Among the nine included CPGs, the most commonly recommended strategy was establishing surveillance, monitoring, and evaluation within long-term care facilities, followed by mandating the use of PPE, employing physical distancing/isolation or cohorting measures among residents of a facility, disinfecting surfaces, promoting hand hygiene, promoting respiratory hygiene/cough etiquette, implementing policies regarding staff sick leave or restricting staff movement, establishing clear communication means and consulting with or notifying relevant healthcare authorities and ensuring appropriate action is taken, educating staff and/or residents on infection control and hygiene, ensuring adequate supplies for facilities, mandating droplet precautions, and policies restricting visitors to long-term care. It should be noted however that many of the included guidelines were prepared as rapid responses to an urgent situation and thus had to forgo more formal guideline development methods in favour of expedience. In this particular case, low appraisal scores should not necessarily be indicative of untrustworthy recommendations. However, as these recommendations have not gone through the rigorous process of formal guideline development neither should they be taken at face value as they may not reflect the best available evidence.

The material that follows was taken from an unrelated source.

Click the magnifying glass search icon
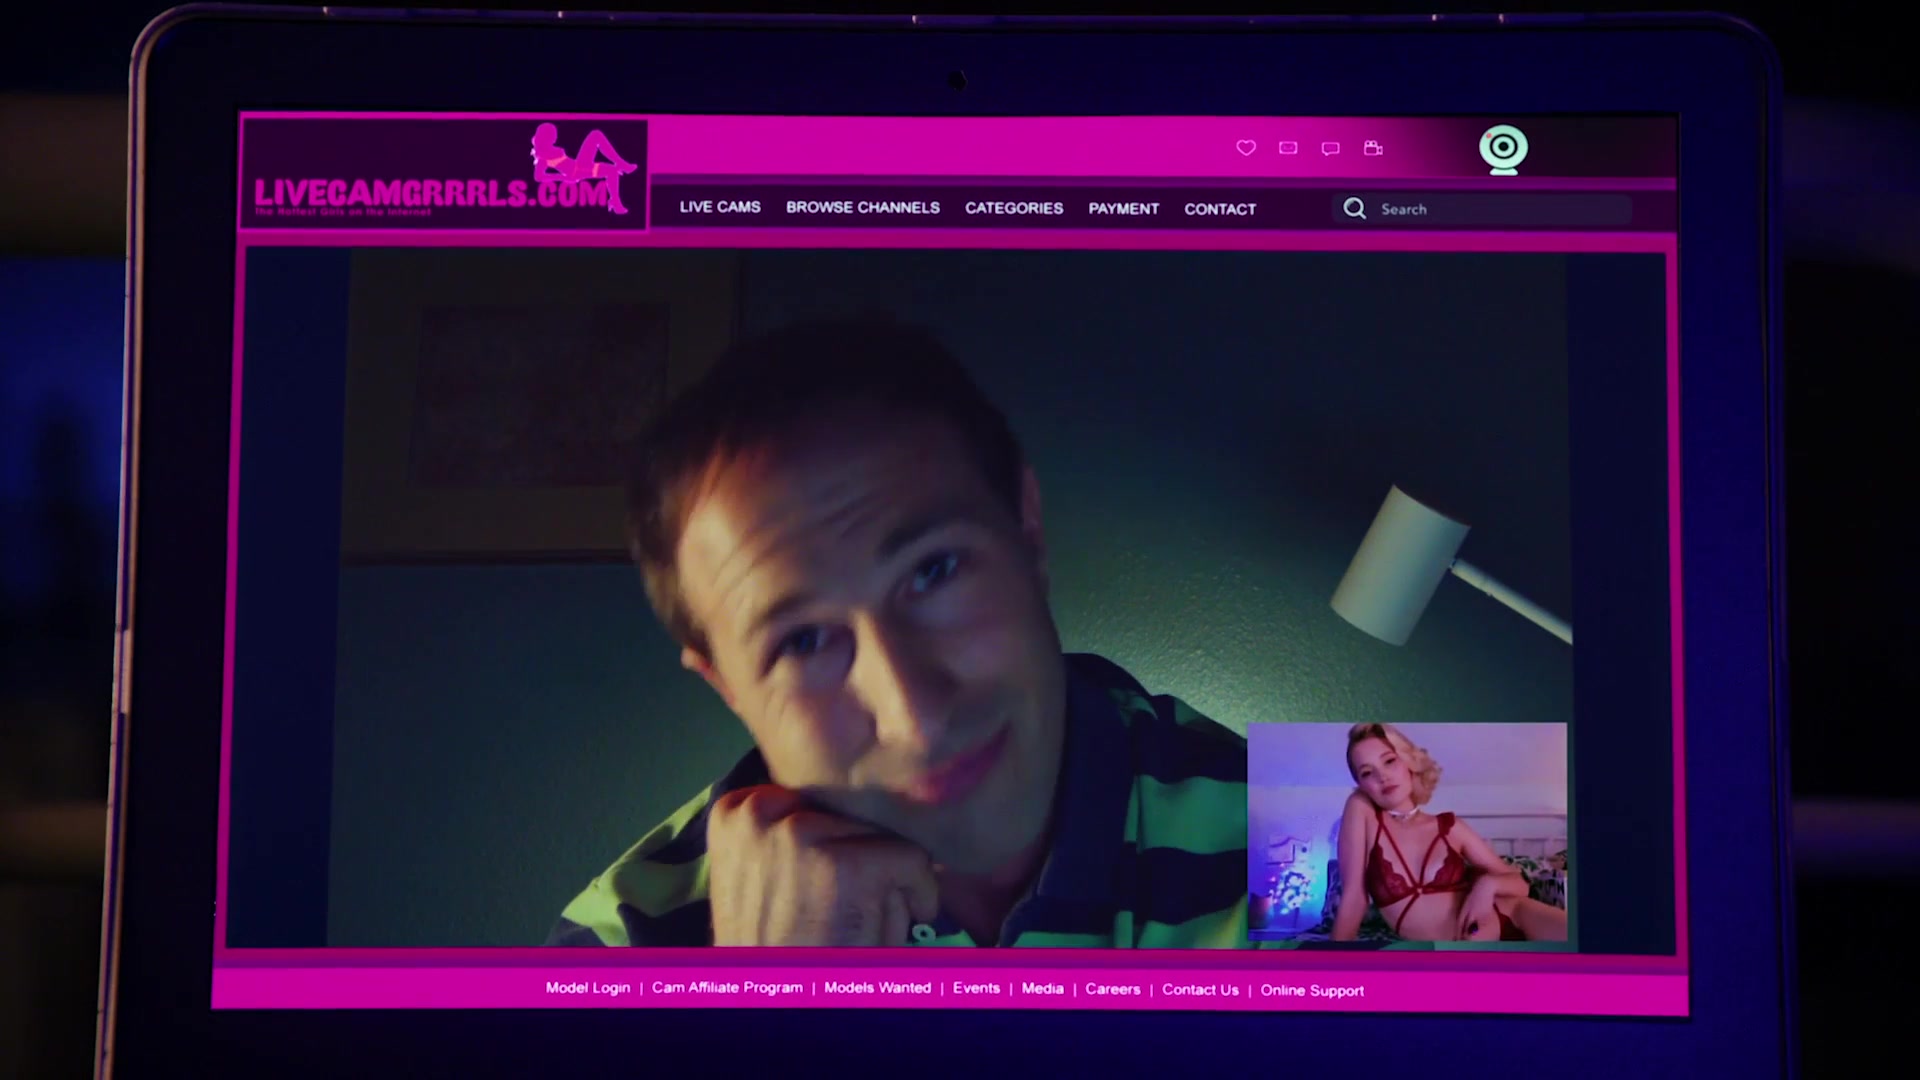This screenshot has height=1080, width=1920. [1354, 208]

The gaps in evidence that this review has identified are particularly important. For example, much has been written about how personal support workers or care home providers are underpaid and often have to work across multiple institutions [3]. However, there is a paucity of literature on how compensation models for healthcare workers in long-term care could impact outbreaks. Moreover, while the identified guidelines recommend various strategies including adequate PPE use, one of the common global challenges has been supply chain shortages. This issue highlights that practical or technological barriers to implementing guideline recommendations must also be considered. Furthermore, the majority of existing IPAC guidelines relevant to long-term care facilities focus on managing viral outbreaks caused by influenza and emphasize the use of vaccination or chemoprophylaxis, both of which are options not currently available in the control of COVID-19 or other coronaviruses [9]. The most up-to-date knowledge base for prevention and control of COVID-19 is likely not in guidelines specifically tailored to long-term care but rather acute or hospital settings, highlighting the fact that long-term care facilities need substantial additional support and resources to effectively tackle this crisis.

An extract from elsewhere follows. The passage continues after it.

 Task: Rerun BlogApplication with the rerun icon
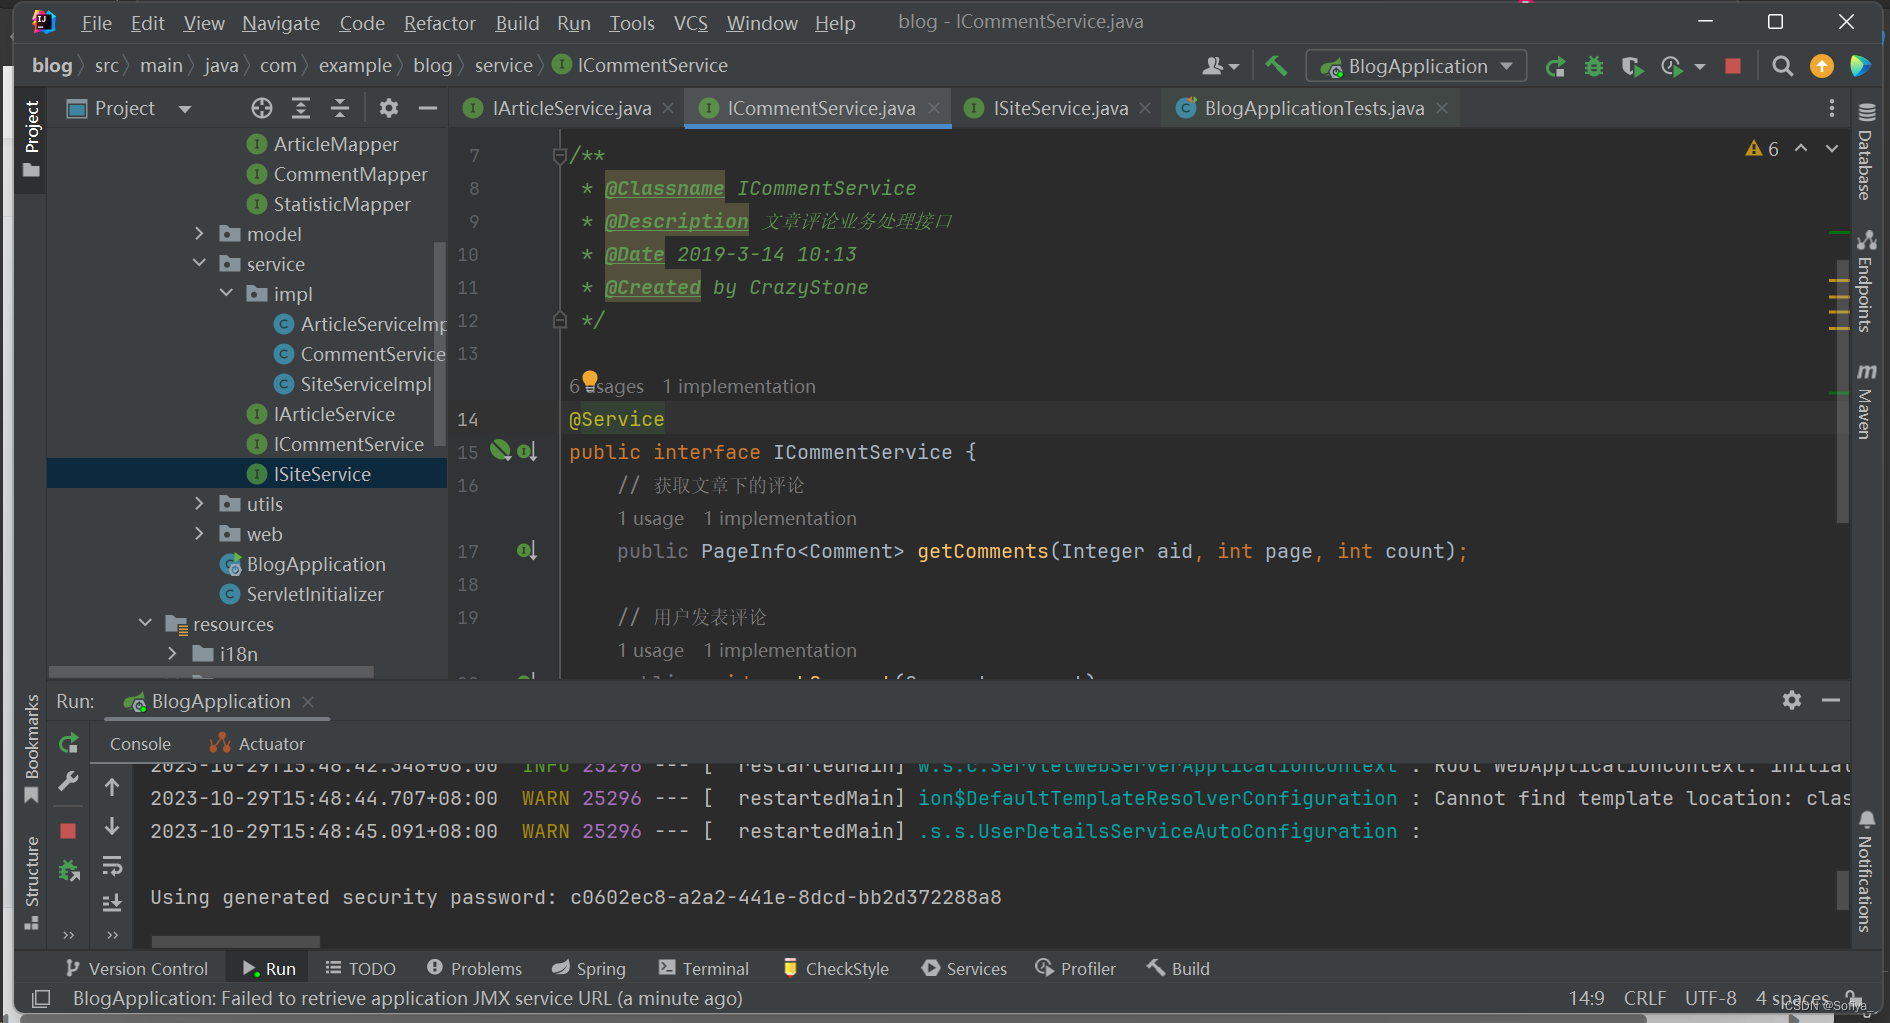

There are several limitations to the review methods employed here primarily the lack of duplicate screening and abstraction. However, these methods were selected to tailor our approach to our knowledge-user needs and satisfy the urgent need to provide timely results. There is also a chance that our literature search missed guidance documents from various state and provincial authorities that address IPAC in other types of healthcare facilities (e.g. hospitals or acute care) that could be successfully applied to long-term care facilities. However, we were unable to perform an exhaustive grey literature search of guideline repositories and agency websites due to the timelines imposed on this review.

The current guidelines on preventing transmission of COVID-19 in long-term care facilities seem to suggest that robust surveillance and monitoring programs, accompanied with environmental cleaning measures and supporting the use of PPE, hand/respiratory hygiene, and physical distancing, are the ideal approach to protect older adults. However, there are significant gaps in the current recommendations, especially related to the movement of staff between long-term care facilities, as well as an overall lack of guidelines specific to managing highly virulent outbreaks in long-term care facilities.